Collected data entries
########################################

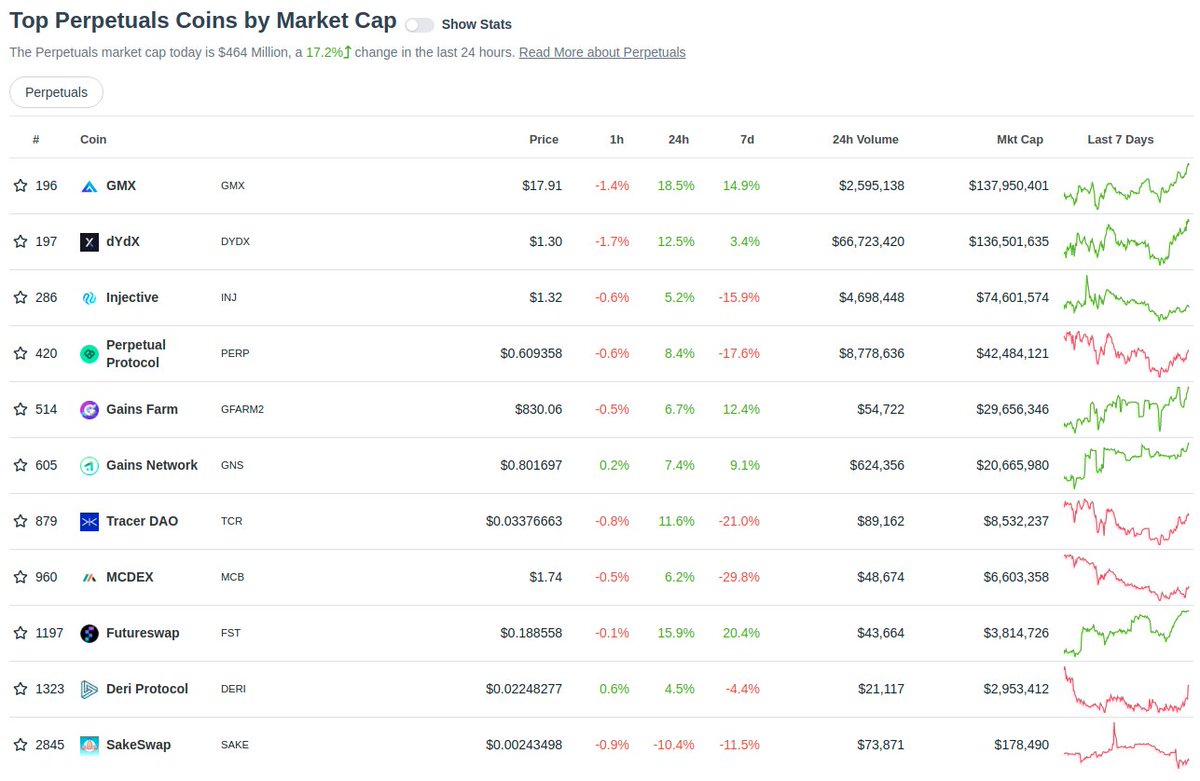This screenshot has height=781, width=1200.
Task: Select the Injective coin icon
Action: tap(87, 297)
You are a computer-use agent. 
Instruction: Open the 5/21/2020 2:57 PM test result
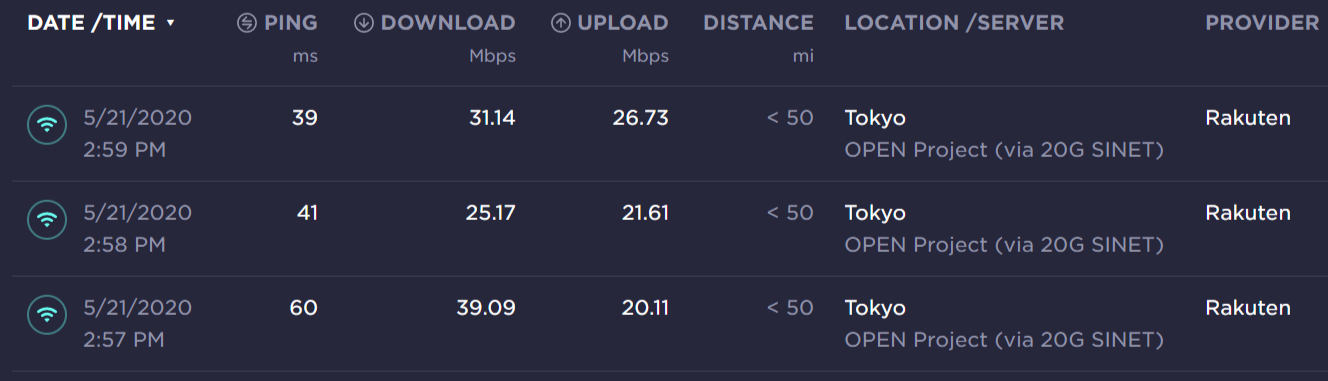click(664, 324)
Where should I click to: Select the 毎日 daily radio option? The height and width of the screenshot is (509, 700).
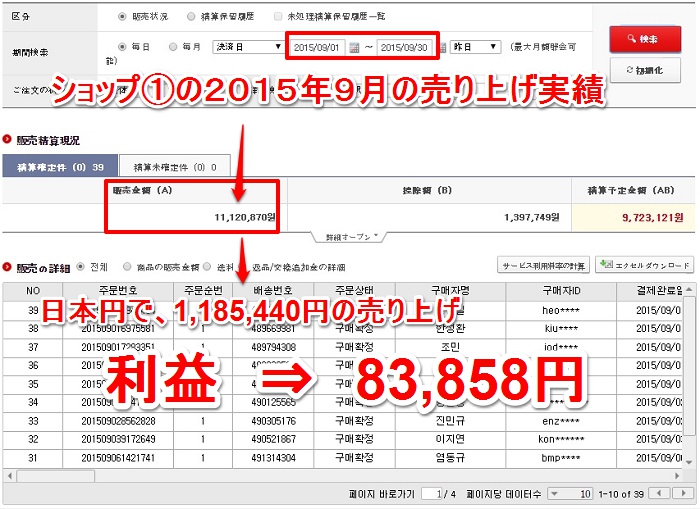[122, 46]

########################################

Pictures are to be left out when the lines from the one containing "You are a computer-use agent." through the end of the records above are repeated exactly; no other line is wanted.

### [Exercise answer]
You are a computer-use agent. 
Instruction: Open the 5/21/2020 2:57 PM test result
click(664, 324)
Where should I click to: Select the 毎日 daily radio option? The height and width of the screenshot is (509, 700).
[122, 46]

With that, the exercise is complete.